Durante anos, a Bahia manteve-se relativamente à margem da guerra entre grandes facções criminosas que dominavam o eixo Rio-São Paulo. No entanto, esse cenário começou a mudar entre 2007 e 2014. Foi nesse período que o Comando Vermelho (CV), uma das maiores facções do Brasil, consolidou sua presença em território baiano.
A expansão coincidiu com os dois mandatos de Jaques Wagner (PT) no governo do estado, e abriu espaço para uma das fases mais violentas da segurança pública baiana.
A entrada da facção carioca em cidades estratégicas como Salvador e Feira de Santana alterou o equilíbrio entre grupos locais e despertou a atenção do grupo rival, o Primeiro Comando da Capital (PCC), iniciando uma disputa sangrenta por território no estado.
Geopolítica do crime na Bahia antes de 2007 – Antes da entrada das grandes facções, o cenário do crime na Bahia era dominado por grupos menores e organizações locais que controlavam o tráfico de forma fragmentada. O estado ainda não fazia parte do mapa estratégico do CV ou do PCC. Isso começou a mudar com a intensificação da repressão policial no Sudeste, que empurrou criminosos para outras regiões do país, especialmente o Norte e o Nordeste.

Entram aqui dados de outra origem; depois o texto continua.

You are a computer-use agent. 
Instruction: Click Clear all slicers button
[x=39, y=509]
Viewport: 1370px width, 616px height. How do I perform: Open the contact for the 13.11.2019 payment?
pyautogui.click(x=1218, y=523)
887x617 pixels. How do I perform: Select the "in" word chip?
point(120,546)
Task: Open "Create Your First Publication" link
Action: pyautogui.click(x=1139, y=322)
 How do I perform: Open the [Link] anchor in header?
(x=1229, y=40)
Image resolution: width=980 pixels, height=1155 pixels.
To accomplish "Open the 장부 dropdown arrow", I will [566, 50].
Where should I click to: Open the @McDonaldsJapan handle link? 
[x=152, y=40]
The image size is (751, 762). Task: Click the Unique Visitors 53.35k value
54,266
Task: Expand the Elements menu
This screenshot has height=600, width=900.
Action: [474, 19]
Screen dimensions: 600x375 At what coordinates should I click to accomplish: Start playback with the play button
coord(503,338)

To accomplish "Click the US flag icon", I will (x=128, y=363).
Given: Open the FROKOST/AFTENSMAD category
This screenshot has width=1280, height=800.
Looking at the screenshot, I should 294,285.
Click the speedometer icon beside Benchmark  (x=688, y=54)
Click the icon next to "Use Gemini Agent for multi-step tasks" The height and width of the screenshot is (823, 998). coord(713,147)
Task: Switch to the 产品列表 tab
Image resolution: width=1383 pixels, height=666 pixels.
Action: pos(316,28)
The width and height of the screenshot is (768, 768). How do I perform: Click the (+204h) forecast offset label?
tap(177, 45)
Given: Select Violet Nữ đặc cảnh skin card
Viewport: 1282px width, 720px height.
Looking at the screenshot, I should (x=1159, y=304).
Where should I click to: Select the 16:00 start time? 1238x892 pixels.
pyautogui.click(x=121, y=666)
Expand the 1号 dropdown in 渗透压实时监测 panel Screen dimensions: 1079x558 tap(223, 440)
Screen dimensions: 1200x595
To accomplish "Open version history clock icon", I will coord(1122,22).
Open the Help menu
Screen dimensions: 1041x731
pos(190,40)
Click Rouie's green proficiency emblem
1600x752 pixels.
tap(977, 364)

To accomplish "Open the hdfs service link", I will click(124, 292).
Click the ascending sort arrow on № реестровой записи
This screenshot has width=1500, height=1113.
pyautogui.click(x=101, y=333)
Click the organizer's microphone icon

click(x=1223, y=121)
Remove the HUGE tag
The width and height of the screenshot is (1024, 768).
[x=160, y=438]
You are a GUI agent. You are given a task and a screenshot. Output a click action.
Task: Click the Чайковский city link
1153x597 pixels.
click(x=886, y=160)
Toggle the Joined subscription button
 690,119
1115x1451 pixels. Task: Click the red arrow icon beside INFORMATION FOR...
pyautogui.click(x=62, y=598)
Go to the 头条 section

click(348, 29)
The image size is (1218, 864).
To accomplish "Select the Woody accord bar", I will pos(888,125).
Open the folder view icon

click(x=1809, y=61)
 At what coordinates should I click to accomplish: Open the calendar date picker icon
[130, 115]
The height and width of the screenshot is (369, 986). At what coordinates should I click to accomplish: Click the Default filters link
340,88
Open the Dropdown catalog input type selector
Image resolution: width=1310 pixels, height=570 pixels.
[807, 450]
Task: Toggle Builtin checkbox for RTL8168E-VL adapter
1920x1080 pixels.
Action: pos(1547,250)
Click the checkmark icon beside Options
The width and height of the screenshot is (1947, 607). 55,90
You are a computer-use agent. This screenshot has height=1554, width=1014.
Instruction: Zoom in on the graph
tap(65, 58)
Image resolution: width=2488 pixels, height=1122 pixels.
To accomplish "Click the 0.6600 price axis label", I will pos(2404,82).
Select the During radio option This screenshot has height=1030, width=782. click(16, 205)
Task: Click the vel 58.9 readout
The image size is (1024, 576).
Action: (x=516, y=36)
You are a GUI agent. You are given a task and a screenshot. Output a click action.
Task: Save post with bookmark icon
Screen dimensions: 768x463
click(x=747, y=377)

Expansão do Comando Vermelho no nordeste – Segundo especialistas e relatórios de segurança, a facção Comando Vermelho começou a estabelecer suas bases na Bahia por volta de 2007, expandindo a partir do Rio de Janeiro com o apoio de lideranças transferidas para presídios nordestinos. Salvador, Feira de Santana e regiões do Recôncavo Baiano passaram a registrar ações ligadas à facção, que usava jovens de bairros periféricos para consolidar o tráfico de drogas e armas.
Além da geografia favorável para o escoamento de entorpecentes via portos e rodovias, a Bahia oferecia algo ainda mais vantajoso: uma rede policial fragilizada e pouco estruturada para enfrentar o crime organizado de grande escala.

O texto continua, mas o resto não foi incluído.